This system will appear frequently in mechanical system modeling and must be understood in terms of both its physical meaning and mathematical properties.

Two-Degree-of-Freedom Vertical Suspension Model

This simplified vertical suspension model captures the dynamic interaction between two vertically aligned masses: a lower mass (e.g., wheel and axle) and an upper mass (e.g., car chassis). The system is designed to model how a suspension system responds to vertical disturbances such as road irregularities.

The model consists of:

- \( m_1 \): the lower mass (unsprung mass), representing the wheel and axle
- \( m_2 \): the upper mass (sprung mass), representing the chassis and vehicle body

The following elements connect the components:

- A spring of stiffness \( k_1 \), connecting \( m_1 \) to the inertial ground at position \( x_0 \)
- A spring of stiffness \( k_2 \), connecting \( m_1 \) to \( m_2 \)
- A damper with damping coefficient \( c \), also between \( m_1 \) and \( m_2 \)

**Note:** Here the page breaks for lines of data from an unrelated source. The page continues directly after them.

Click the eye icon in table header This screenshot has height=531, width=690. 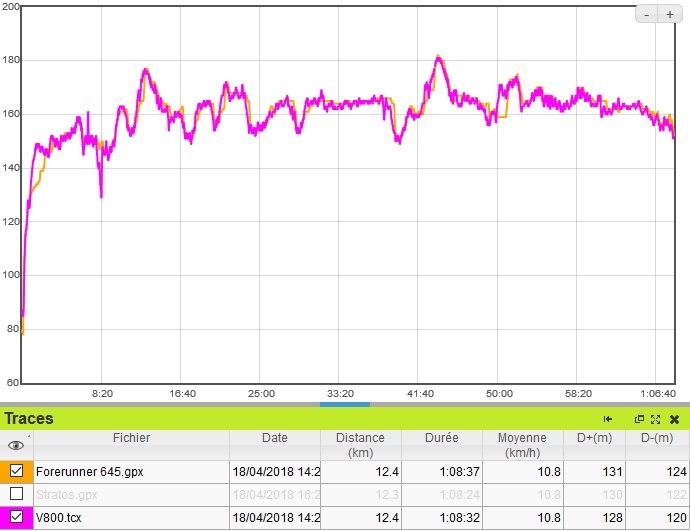[x=16, y=445]
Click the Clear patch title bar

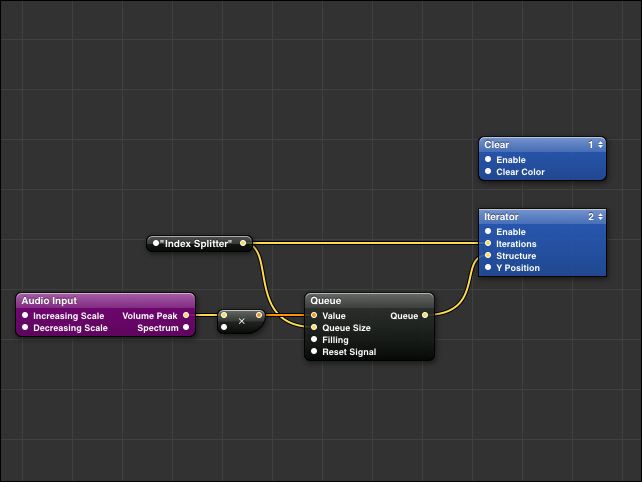[x=530, y=145]
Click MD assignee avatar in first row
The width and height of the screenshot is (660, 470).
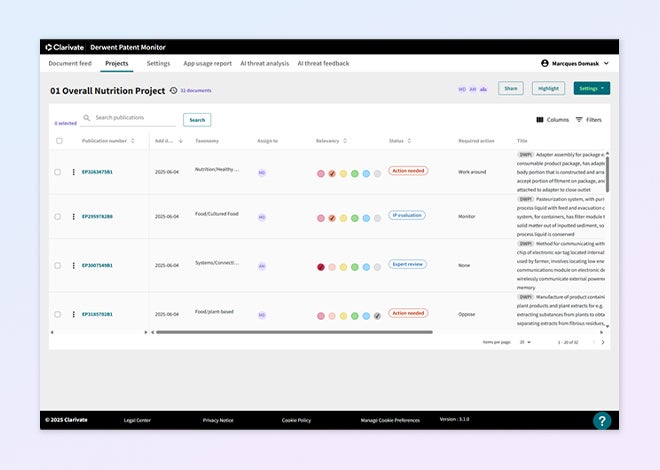point(262,172)

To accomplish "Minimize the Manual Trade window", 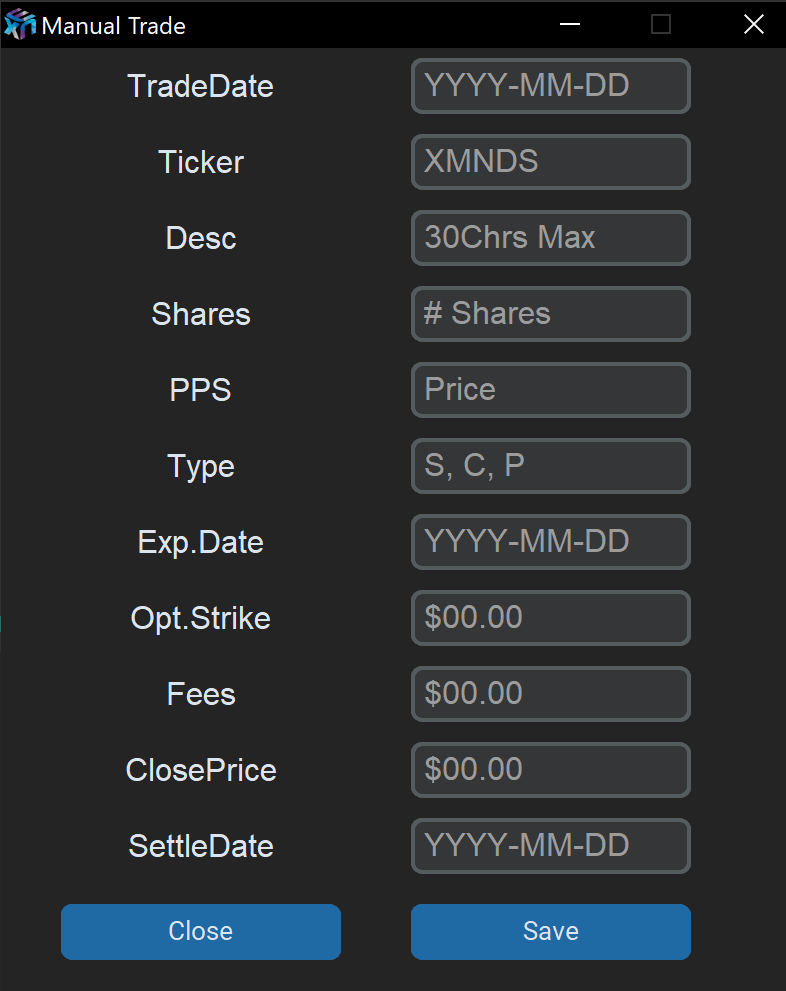I will tap(570, 24).
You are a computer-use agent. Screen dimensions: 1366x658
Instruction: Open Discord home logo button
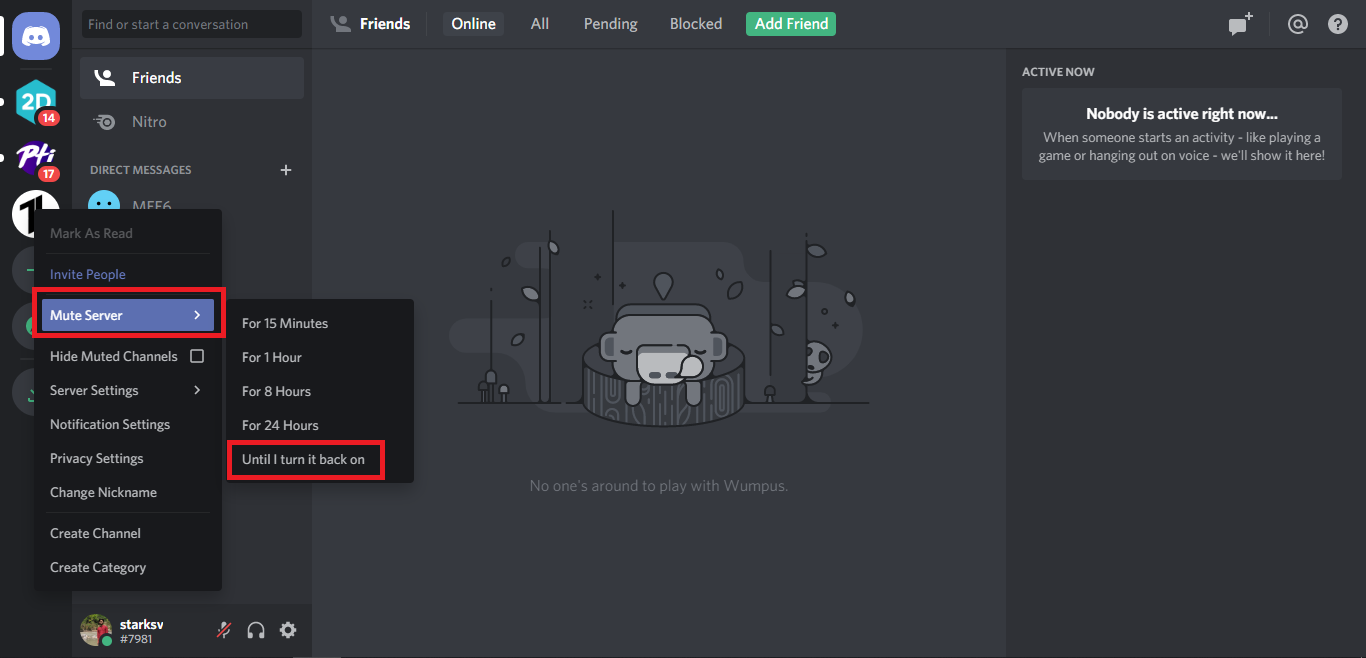click(36, 36)
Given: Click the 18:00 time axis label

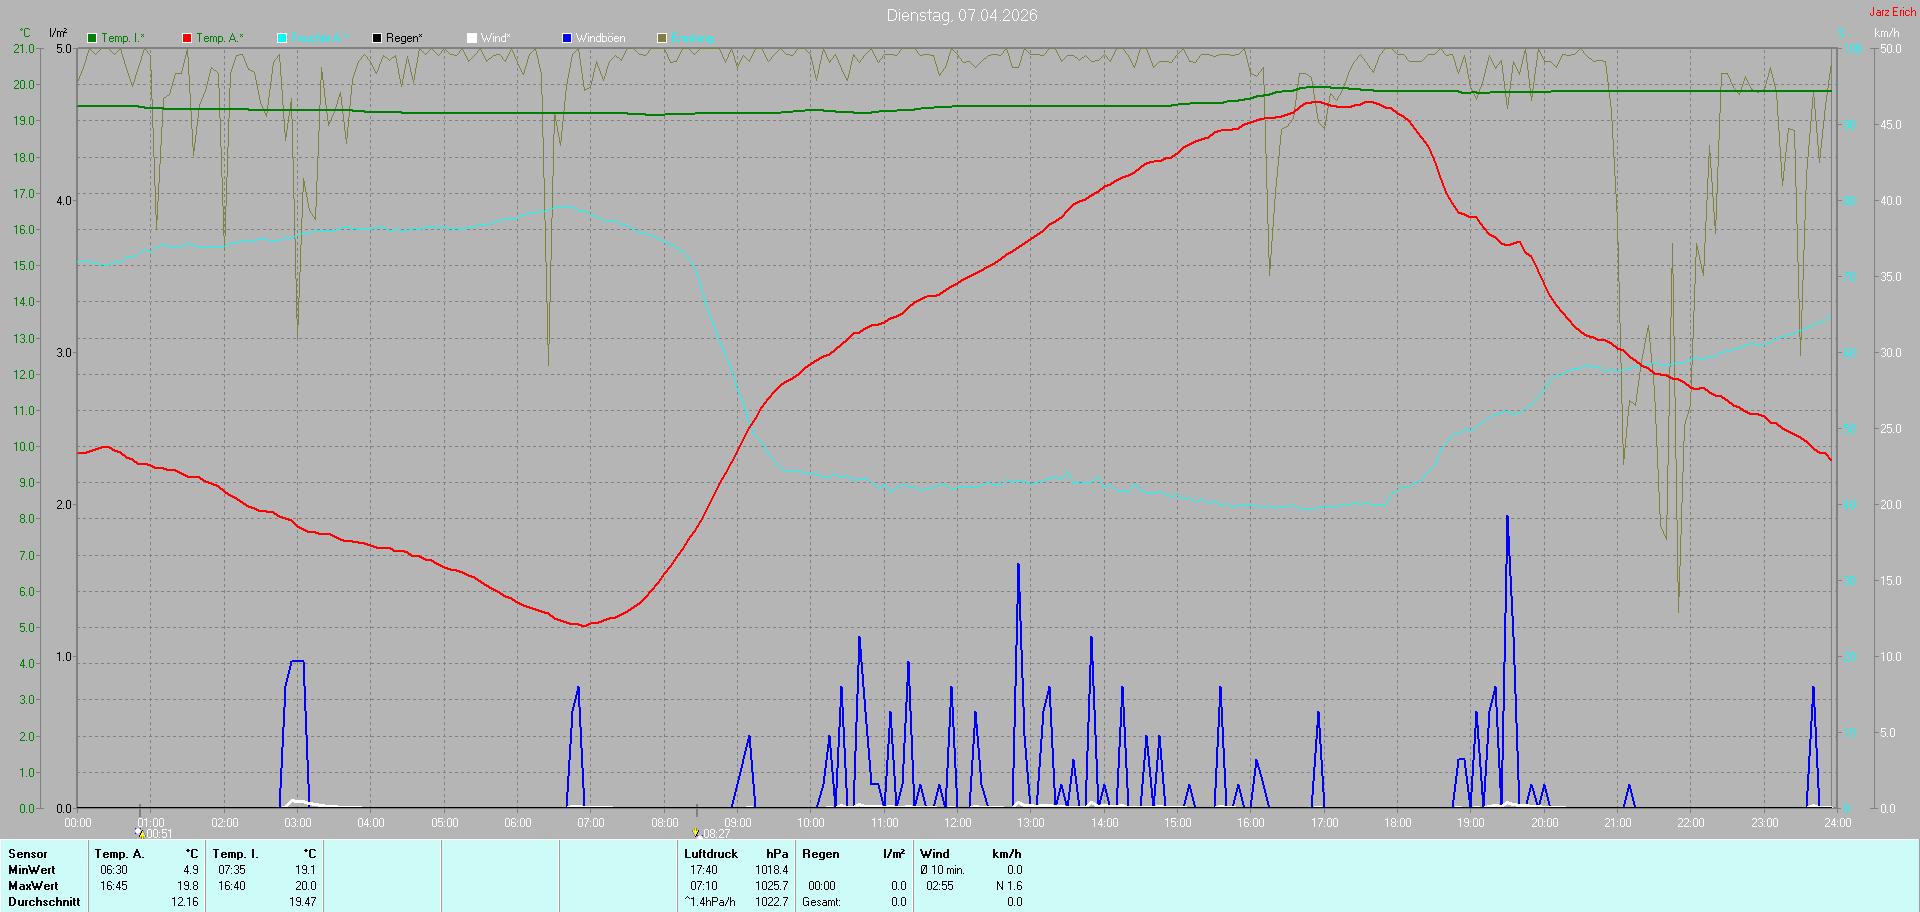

Define the vertical displacements as absolute positions measured from the inertial ground:

- \( x_1(t) \): absolute vertical displacement of \( m_1 \)
- \( x_2(t) \): absolute vertical displacement of \( m_2 \)
- \( x_0 \): fixed vertical position of the inertial ground (typically set to zero)

Rotational Dynamics

Rotational systems obey Newton’s second law in angular form:

$$
\sum \tau = J \alpha = J \ddot{\theta}(t)
\]

where:

- \( \tau \) is net torque applied to the system
- \( J \) is the moment of inertia about the axis of rotation
- \( \theta(t) \) is the angular position

Analogous to mass-spring-damper translational systems, we can add:

$$
J \ddot{\theta} + b \dot{\theta} + k \theta = \tau(t)
\]

Here, \( b \) is torsional damping and \( k \) is angular stiffness (e.g., from torsional springs).

This is structurally identical to the mass-spring-damper system — all the second-order analysis tools (natural frequency, damping ratio, etc.) apply directly.

Pendulum and Inverted Pendulum

A pendulum is a prototypical nonlinear system. Consider a simple pendulum of mass \( m \), length \( L \), with angular displacement \( \theta(t) \) from vertical.

The torque due to gravity is:

$$
\tau = -mgL \sin(\theta)
\]

Using \( \sum \tau = J \ddot{\theta} \) and \( J = mL^2 \), we get:

$$
mL^2 \ddot{\theta} + mgL \sin(\theta) = 0
\Rightarrow
\ddot{\theta} + \frac{g}{L} \sin(\theta) = 0
\]

This is a nonlinear second-order ODE.

Inverted Pendulum:

The pivot is below the mass — the torque due to gravity is destabilizing.

$$
\ddot{\theta} - \frac{g}{L} \theta = 0
\Rightarrow
\theta(t) = \theta_0 e^{\sqrt{g/L} \, t}
\]

This exhibits exponential divergence — instability. Such a system cannot balance itself without feedback. This is the same principle as balancing a stick on your palm (see earlier lecture section).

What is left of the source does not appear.